◆ Description of the task ◆
Please write out the records word for word, from the first line through the line containing "Action: (x=451, y=83)", inclusive.

(Dataset records)
══════════════════════════════
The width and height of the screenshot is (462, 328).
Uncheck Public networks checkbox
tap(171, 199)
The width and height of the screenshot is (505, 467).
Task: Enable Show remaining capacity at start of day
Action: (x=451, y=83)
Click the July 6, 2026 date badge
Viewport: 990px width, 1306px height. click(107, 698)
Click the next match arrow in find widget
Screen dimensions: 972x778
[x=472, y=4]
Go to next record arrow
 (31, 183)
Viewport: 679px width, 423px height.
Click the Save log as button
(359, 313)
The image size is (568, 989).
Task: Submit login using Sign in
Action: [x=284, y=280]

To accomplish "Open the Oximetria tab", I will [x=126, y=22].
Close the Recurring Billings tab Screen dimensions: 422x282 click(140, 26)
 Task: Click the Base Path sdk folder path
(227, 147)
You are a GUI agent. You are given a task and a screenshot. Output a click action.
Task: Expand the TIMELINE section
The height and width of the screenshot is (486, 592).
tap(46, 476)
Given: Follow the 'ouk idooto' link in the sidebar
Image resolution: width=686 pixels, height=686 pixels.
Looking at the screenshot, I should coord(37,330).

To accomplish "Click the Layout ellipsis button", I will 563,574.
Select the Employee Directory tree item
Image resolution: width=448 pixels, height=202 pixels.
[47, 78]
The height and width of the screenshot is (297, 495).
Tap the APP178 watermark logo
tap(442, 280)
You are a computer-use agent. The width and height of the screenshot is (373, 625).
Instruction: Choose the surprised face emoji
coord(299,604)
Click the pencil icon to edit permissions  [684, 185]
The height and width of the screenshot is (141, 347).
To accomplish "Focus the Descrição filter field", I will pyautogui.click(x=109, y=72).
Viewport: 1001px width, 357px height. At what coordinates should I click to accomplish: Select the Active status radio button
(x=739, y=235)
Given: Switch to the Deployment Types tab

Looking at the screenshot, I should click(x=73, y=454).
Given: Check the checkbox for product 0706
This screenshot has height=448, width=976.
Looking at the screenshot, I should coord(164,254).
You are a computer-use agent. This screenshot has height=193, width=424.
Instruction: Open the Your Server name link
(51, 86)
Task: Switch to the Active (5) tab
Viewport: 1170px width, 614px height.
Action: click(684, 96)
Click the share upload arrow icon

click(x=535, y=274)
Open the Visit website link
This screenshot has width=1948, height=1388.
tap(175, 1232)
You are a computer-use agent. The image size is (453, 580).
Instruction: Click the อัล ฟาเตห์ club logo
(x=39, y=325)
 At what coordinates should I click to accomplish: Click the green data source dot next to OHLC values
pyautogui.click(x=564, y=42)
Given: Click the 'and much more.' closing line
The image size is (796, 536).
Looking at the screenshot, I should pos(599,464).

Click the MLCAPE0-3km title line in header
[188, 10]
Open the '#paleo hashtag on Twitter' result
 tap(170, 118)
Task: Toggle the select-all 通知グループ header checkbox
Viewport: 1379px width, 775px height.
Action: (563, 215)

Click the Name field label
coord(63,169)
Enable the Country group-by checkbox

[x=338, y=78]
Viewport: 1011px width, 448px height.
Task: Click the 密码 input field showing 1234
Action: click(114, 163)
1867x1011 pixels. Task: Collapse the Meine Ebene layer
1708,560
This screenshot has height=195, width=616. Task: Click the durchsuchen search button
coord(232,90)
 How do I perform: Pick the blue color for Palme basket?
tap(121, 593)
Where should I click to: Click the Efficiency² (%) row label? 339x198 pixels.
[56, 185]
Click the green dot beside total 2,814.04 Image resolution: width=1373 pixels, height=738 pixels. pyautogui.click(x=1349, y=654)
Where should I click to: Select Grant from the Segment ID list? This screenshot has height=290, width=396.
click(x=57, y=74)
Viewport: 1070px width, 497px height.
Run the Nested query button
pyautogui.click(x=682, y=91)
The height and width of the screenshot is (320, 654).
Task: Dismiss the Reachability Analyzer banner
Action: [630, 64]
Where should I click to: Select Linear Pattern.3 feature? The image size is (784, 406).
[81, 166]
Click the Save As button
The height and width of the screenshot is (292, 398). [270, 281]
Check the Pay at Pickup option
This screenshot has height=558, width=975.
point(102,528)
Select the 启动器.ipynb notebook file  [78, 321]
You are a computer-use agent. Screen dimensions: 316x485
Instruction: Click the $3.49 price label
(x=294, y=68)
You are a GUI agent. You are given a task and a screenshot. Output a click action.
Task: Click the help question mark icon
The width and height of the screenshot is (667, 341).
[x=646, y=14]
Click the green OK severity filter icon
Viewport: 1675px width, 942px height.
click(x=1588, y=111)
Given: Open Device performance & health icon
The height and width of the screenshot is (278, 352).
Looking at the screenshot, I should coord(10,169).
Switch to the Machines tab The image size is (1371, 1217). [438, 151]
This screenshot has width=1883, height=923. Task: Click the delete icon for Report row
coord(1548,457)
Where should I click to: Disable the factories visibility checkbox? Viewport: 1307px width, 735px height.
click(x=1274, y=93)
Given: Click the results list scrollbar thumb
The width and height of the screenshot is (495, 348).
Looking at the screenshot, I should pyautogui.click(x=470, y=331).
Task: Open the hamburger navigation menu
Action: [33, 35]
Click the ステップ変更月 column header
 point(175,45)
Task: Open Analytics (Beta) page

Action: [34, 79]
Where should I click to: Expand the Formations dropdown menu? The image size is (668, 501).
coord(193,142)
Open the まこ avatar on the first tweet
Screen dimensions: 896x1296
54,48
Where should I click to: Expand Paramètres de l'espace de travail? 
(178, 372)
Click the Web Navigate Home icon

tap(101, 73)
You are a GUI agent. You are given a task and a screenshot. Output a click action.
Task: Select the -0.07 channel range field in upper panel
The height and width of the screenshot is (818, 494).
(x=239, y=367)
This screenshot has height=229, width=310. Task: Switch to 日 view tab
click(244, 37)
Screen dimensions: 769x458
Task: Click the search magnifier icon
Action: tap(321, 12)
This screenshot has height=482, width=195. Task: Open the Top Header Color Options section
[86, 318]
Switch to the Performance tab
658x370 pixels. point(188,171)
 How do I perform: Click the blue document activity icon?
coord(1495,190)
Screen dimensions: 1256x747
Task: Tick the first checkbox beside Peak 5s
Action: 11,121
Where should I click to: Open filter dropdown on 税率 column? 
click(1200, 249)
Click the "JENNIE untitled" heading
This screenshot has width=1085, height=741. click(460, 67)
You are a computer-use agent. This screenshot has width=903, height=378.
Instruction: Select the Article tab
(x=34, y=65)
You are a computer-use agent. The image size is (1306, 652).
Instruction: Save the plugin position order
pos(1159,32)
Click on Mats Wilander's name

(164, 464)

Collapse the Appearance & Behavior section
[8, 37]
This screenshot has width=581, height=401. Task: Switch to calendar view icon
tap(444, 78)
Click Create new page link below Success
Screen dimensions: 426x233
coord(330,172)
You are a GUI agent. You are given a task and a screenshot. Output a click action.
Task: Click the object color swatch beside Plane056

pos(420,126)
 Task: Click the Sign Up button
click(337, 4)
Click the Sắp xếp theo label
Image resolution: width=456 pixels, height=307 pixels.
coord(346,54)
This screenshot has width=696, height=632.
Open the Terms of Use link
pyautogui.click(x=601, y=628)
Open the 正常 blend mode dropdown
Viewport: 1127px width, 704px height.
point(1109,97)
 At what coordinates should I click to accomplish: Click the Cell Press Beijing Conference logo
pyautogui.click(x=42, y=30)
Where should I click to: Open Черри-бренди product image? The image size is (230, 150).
══════════════════════════════
◆ Task response ◆
The width and height of the screenshot is (462, 328).
Uncheck Public networks checkbox
tap(171, 199)
The width and height of the screenshot is (505, 467).
Task: Enable Show remaining capacity at start of day
Action: (x=451, y=83)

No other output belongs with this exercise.